Brave Beavers Heart Walk
Thank you for visiting my fundraising page for the Congenital Heart Walk. Raising funds for CHD research is critically important to all Heart Warriors and Heart Angels, and personally very meaningful to my Heart Family as both Caleb and Lucas were born with a CHD.
Caleb was born with Aortic Stenosis. Aortic stenosis is one of the most common and most serious valve problems. Aortic stenosis is a narrowing of the aortic valve opening. Aortic stenosis restricts the blood flow from the left ventricle to the aorta and may also affect the pressure in the left atrium. We learned that Caleb had this in the first few days of his life. Hearing that there is something wrong with your childs heart and that they are waiting for the specialist to come is never something any parent wants to hear. Caleb will have to be monitored his whole life by a cardiologist with possible corrective action needed when he is older.
We learned of Lucas' heart condition while he was still growing. The last trimester of pregnancy was spent determining the sevarity of the condition and how to best care for him after birth. Time that should be spent nesting and preparing was spent in doctor offices and worrying. Lucas was diagnosed with Tetralogy of Fallot. Tetralogy of Fallot is a combination of four congenital abnormalities. The four defects include a ventricular septal defect (VSD), pulmonary valve stenosis, a misplaced aorta and a thickened right ventricular wall (right ventricular hypertrophy).
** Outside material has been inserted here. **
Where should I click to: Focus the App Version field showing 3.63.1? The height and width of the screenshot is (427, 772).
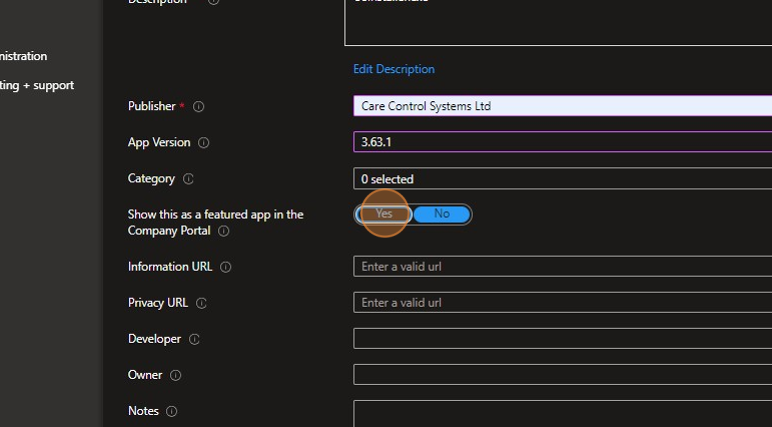pyautogui.click(x=560, y=142)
Lucas was well enough to wait a few months for open heart surgery, the only way to correct ToF. He got sick at 2 months and was life flighted to Hershey, another thing a parent never wants to do. He was hospitalized with pneumonia for 11 days. A simple runny nose turned into pneumonia because of the ToF. At four months old Lucas underwent open heart surgery. His recovery was quick and we were home within a week. Lucas will also need to be monitored his whole life by a cardiologist with additional treatment likely.
There is no cure for Congenital Heart Defects, just life-long monitoring and treatment. Please help with the research for CHD's so future parents never have to hear "There's something worng with your baby"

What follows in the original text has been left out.